Hormone therapy in elderly women aims to provide more effective local control of cancer, and is one alternative for those cases with positive hormonal receptors in which surgery is not recommended. Patients who underwent surgery benefited from the use of adjuvant tamoxifen with an improvement in disease-free survival (Hind et al., 2007). This study’s results demonstrate that the patients who underwent hormone therapy had a 71.0% reduction in their chance of dying. In a cohort study performed with 1,837.0 women aged 65.0 years or more who underwent surgery, a decrease in mortality was observed in those patients who used tamoxifen for 5.0 years or longer (Yood et al., 2008).
According to a meta-analysis carried out by the Early Breast Cancer Trialists’ Collaborative Group (EBCTCG) (Gray et al., 1993), treatment with radiation reduces the risk of death and the chances of recurrence in patients who have undergone breast conservative surgery. When the radiation was omitted, the local recurrence rates increased. Other studies have also indicated a reduction in the risk of death and in local recurrence in patients undergoing adjuvant radiation therapy, with an increase in overall survival and in disease-free survival for women over 70.0 years of age (Antonini et al., 2007; Silva et al., 2013). In this study, there was no significant difference in the survival of patients who received or did not receive radiotherapy. These results were also observed by Omidvari et al (2015) who found that Iranian women aged 60 or over treated and followed-up between 1993 and 2014 showed no significant difference in survival.
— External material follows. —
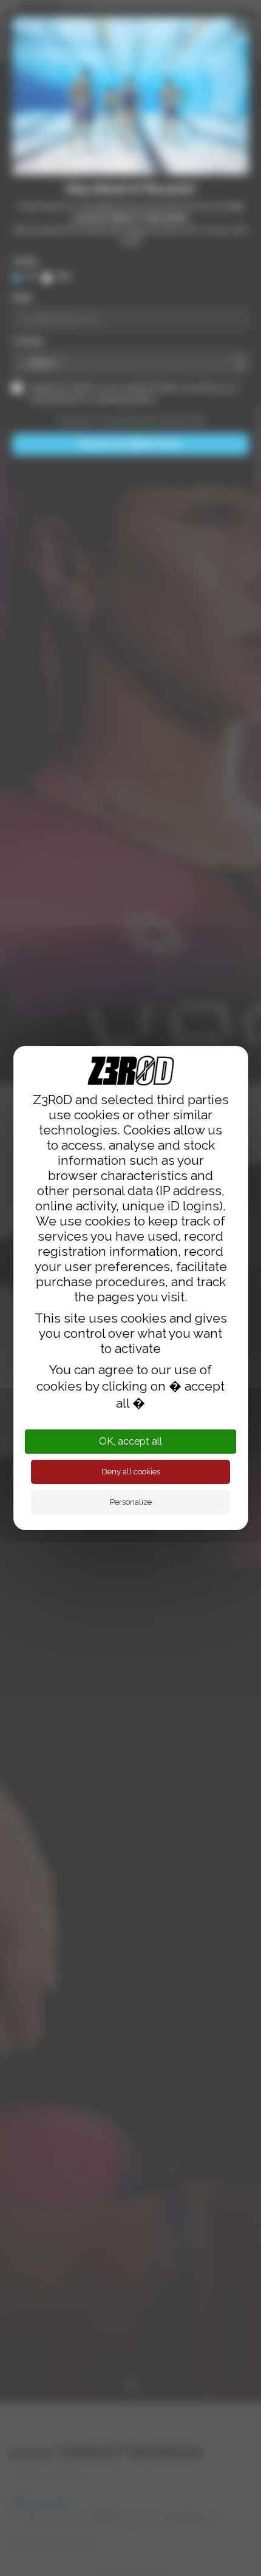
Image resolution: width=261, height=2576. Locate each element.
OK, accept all (130, 1441)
However, this study has some limitations, the main one being the small number of women included. This number may not have been sufficient to analyze the association between radiotherapy and survival; moreover, although the associations between surgery and hormone therapy and overall survival were statistically significant, the magnitude of the association was not accurate as the confidence intervals were wide. Another limitation concerns the retrospective data collection, based on the description available from the hospital records. Some information was unknown, primarily that concerning the Ki-67 marker, which made the classification of luminal tumors as A or B difficult. Furthermore, to minimize the bias of information related to the loss of follow-up, the Mortality Information System of the State of Rio de Janeiro was consulted for all cases with a lapse of more than one year since the last follow-up.
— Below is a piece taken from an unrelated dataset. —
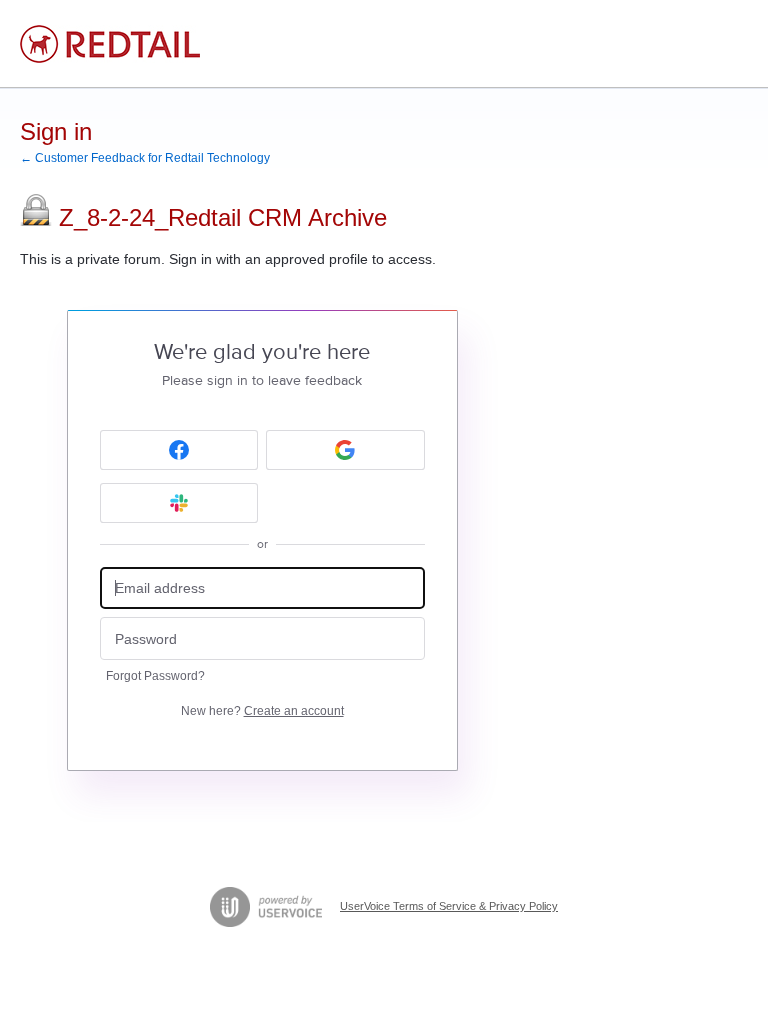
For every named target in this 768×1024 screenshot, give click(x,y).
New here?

On the other hand, this study shows some strengths. It employs a population with homogeneous socio-demographic and clinical characteristics, treated in a reference institution for breast cancer treatment. As all the women included were diagnosed between 2008 and 2009 – a period of two years – it is believed that the incorporation of new technologies and treatments did not influence the outcome of these women. Finally, the results of this study fill in a blank of knowledge in the country, and they can be applied to populations with similar characteristics – women aged 80 or over seeking public health assistance services in Brazil.
Surgery and hormone therapy contributed to an increase in the survival rates of patients with breast cancer aged 80 or over. However, this was not observed for radiotherapy.
Funding statement
The authors have no funding to report.